++++ WORKING DATA

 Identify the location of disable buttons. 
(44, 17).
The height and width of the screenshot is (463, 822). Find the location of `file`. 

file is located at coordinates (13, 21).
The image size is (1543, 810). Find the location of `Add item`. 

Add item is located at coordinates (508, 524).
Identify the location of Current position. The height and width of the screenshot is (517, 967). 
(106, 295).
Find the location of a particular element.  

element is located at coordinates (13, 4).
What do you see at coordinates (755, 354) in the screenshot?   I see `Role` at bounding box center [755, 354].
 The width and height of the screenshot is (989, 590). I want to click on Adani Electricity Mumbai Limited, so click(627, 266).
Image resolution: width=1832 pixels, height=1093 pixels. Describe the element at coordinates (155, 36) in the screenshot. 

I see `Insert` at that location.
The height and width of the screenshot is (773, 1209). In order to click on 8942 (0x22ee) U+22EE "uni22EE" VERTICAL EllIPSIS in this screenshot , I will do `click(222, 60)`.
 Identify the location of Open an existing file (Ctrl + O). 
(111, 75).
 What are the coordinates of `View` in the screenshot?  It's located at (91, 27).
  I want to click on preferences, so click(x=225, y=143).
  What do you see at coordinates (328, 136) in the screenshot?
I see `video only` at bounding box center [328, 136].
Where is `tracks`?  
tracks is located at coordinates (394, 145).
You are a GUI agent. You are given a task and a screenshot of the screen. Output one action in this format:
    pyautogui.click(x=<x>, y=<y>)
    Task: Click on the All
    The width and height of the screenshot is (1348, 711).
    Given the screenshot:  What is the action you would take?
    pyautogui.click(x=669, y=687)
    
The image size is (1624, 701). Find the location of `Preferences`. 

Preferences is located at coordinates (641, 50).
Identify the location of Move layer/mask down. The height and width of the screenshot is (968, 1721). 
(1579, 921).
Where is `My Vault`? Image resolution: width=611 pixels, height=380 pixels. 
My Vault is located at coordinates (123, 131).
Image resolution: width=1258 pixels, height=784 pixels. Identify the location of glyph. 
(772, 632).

++++++++

▶ **EXERCISE GOAL**
Repeat every one of the rows above, word for word.

▶ **ANSWER TO THIS EXERCISE**
 Identify the location of disable buttons. 
(44, 17).
The height and width of the screenshot is (463, 822). Find the location of `file`. 

file is located at coordinates (13, 21).
The image size is (1543, 810). Find the location of `Add item`. 

Add item is located at coordinates (508, 524).
Identify the location of Current position. The height and width of the screenshot is (517, 967). 
(106, 295).
Find the location of a particular element.  

element is located at coordinates (13, 4).
What do you see at coordinates (755, 354) in the screenshot?   I see `Role` at bounding box center [755, 354].
 The width and height of the screenshot is (989, 590). I want to click on Adani Electricity Mumbai Limited, so click(627, 266).
Image resolution: width=1832 pixels, height=1093 pixels. Describe the element at coordinates (155, 36) in the screenshot. 

I see `Insert` at that location.
The height and width of the screenshot is (773, 1209). In order to click on 8942 (0x22ee) U+22EE "uni22EE" VERTICAL EllIPSIS in this screenshot , I will do `click(222, 60)`.
 Identify the location of Open an existing file (Ctrl + O). 
(111, 75).
 What are the coordinates of `View` in the screenshot?  It's located at (91, 27).
  I want to click on preferences, so click(x=225, y=143).
  What do you see at coordinates (328, 136) in the screenshot?
I see `video only` at bounding box center [328, 136].
Where is `tracks`?  
tracks is located at coordinates (394, 145).
You are a GUI agent. You are given a task and a screenshot of the screen. Output one action in this format:
    pyautogui.click(x=<x>, y=<y>)
    Task: Click on the All
    The width and height of the screenshot is (1348, 711).
    Given the screenshot:  What is the action you would take?
    pyautogui.click(x=669, y=687)
    
The image size is (1624, 701). Find the location of `Preferences`. 

Preferences is located at coordinates (641, 50).
Identify the location of Move layer/mask down. The height and width of the screenshot is (968, 1721). 
(1579, 921).
Where is `My Vault`? Image resolution: width=611 pixels, height=380 pixels. 
My Vault is located at coordinates (123, 131).
Image resolution: width=1258 pixels, height=784 pixels. Identify the location of glyph. 
(772, 632).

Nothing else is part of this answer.